Plan of execution, I'm demanding retribution
#1
Thread Info: X'yro in Optime Very wet and yucky out, night. Near Amherst. If you're trying to envision him, until I get an avvy just imagine a big, man version of X'yrin
WC: 577
***

If this was not a lesson handed to him by the Ancestors himself, X’yro didn’t know what was. Turned out into unfamiliar territory just days after a hurricane devastated the landscape, the burnished man trekked on, fueled only by his own hubris. With such a turn of events any other man would have turned back, returned to the fold and waited for the world to repair itself from some of the damage before embarking upon a quest such as his, but X’yro was no other man. He was an Exultare, he was of the warrior caste of Nomads, and he would not let a little storm turn him around now. Not when he had something oh, so dear to prove…

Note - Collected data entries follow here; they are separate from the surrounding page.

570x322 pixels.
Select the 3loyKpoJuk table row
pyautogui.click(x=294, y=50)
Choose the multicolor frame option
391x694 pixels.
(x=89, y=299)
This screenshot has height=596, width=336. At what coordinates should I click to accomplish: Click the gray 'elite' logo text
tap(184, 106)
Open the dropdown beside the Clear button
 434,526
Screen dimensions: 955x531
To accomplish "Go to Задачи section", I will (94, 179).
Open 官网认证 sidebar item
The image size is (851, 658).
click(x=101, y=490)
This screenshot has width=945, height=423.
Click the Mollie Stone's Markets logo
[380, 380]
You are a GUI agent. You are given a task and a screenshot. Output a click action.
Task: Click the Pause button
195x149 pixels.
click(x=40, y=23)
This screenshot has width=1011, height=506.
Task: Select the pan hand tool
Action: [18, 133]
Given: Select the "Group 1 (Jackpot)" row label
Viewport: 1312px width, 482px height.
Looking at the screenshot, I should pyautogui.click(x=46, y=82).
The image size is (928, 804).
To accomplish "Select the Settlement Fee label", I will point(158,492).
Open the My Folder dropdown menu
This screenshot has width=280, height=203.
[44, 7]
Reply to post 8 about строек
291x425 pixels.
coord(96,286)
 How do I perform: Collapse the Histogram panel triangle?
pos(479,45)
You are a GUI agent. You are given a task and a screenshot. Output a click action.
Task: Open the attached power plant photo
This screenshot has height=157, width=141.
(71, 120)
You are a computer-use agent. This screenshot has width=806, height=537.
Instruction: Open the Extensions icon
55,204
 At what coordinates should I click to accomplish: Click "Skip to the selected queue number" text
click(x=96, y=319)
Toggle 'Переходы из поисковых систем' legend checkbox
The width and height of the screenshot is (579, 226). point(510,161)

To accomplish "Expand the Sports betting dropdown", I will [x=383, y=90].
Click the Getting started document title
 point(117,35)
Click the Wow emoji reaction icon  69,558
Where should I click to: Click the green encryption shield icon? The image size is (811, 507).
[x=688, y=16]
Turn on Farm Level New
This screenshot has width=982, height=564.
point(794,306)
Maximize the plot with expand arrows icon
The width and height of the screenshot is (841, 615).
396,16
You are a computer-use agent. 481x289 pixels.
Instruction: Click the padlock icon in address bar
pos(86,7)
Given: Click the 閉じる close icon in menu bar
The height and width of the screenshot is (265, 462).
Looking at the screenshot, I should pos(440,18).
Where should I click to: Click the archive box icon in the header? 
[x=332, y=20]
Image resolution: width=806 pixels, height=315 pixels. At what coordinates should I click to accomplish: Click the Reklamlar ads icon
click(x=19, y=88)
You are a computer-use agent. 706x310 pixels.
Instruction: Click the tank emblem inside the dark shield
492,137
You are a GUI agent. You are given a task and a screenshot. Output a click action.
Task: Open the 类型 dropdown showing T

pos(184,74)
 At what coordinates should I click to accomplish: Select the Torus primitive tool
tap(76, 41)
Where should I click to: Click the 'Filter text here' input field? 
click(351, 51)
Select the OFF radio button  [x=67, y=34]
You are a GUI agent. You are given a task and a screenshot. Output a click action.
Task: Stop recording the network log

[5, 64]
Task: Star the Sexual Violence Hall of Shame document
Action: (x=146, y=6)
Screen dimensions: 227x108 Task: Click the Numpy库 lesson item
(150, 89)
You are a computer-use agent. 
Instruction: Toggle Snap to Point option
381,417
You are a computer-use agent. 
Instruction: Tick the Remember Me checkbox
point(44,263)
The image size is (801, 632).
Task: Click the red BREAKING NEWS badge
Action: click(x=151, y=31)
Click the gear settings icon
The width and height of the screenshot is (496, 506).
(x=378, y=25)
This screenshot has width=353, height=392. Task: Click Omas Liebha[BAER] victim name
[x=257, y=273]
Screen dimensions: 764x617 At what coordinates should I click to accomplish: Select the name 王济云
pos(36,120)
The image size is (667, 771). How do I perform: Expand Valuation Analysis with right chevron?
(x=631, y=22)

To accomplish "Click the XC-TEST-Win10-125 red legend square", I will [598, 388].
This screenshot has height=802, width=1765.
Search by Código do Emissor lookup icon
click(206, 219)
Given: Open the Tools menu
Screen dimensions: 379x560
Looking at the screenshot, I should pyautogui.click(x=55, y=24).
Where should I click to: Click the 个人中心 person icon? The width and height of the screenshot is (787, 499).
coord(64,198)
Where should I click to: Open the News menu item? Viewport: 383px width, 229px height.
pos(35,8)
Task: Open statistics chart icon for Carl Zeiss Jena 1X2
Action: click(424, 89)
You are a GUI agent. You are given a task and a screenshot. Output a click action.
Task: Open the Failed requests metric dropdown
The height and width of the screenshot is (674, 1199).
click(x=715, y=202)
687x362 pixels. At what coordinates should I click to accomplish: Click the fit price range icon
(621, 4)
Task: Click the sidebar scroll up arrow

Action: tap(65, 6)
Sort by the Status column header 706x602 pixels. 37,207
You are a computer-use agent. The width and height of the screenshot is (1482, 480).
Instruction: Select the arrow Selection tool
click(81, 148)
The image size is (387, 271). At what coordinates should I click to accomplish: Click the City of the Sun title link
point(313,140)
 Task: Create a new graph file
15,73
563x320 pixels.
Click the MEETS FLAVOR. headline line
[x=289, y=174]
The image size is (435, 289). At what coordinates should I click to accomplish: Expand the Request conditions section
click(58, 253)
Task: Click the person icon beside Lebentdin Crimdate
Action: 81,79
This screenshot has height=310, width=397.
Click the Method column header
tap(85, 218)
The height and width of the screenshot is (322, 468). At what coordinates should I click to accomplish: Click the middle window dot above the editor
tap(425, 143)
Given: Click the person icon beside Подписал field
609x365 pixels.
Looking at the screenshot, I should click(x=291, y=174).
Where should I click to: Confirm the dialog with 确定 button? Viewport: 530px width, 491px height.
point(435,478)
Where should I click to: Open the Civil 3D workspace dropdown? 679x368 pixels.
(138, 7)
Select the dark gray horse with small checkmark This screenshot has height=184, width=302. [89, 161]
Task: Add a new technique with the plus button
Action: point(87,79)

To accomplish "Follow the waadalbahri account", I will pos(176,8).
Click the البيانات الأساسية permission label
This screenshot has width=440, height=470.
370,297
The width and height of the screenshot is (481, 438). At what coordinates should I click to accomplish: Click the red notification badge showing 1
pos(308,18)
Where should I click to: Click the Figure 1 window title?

A wet, slurping sound erupted in the forest as one of his foot-paws slid in the mud, not nearly as surefooted as he would like to be. He stabbed the butt of his staff into the ground to keep from toppling into the waste completely – that was where the idea for the staff had come from, in fact. X’yro was traveling with only tooth and claw as his weapons, for he could move swifter this way and he did not lack for brute force, but one face plant in the algae a few nights ago taught him the benefits of a walking stick; it saved him from a repeat dose, this time.

The mud, the wetness, the flaw of the frail waning sun by day, the chilly fangs of frost at night… it all served to irritate the warrior even more. He was sloshing through this muck every morn and every eve, and strangers could not tell if the dark stockings on his arms and legs were the patterns of his fur or stains of mud – he couldn’t even tell the difference anymore, either. Truly, he would never let himself become so disgracefully filthy, but he knew a futile task when he was met with one, and after trying to keep tidy for days to no avail, he gave up completely on cleansing the mire from his fur.

The hurricane rendered the woods into nothing but a miserable swamp. There was running water everywhere, making a raucous noise and severely cutting out the usefulness of his ears, and it would wipe out the game trails and signs of other predators in the area. These were perilous conditions, indeed. At least he had the stars – he did his best to stick to the clearings and meadows, for when he could see the stars he could navigate far better than he would by any brook or tree moss. It was a little border of tree and clearing that he now crossed, leaving the accursed forest to once again plod through the open expanse of what once was a meadow now turned marshland.

He turned his gaze skyward, eyes flashing in the light of the half-hidden moon. “Just as I feared,” he sighed to himself. His own voice had been his closest companion as of late. “Off course, again…”

At least he had not drifted too far. Before, when he found he had gone several kilometers out of his way and would have to loop back, he had grown angry. Now it was such a regular occurrence that a day didn’t feel like a day without a slip. At least he was checking more frequently, now, and his backtracking was far shorter each time.

“Curse your storm…” he grumbled irritably.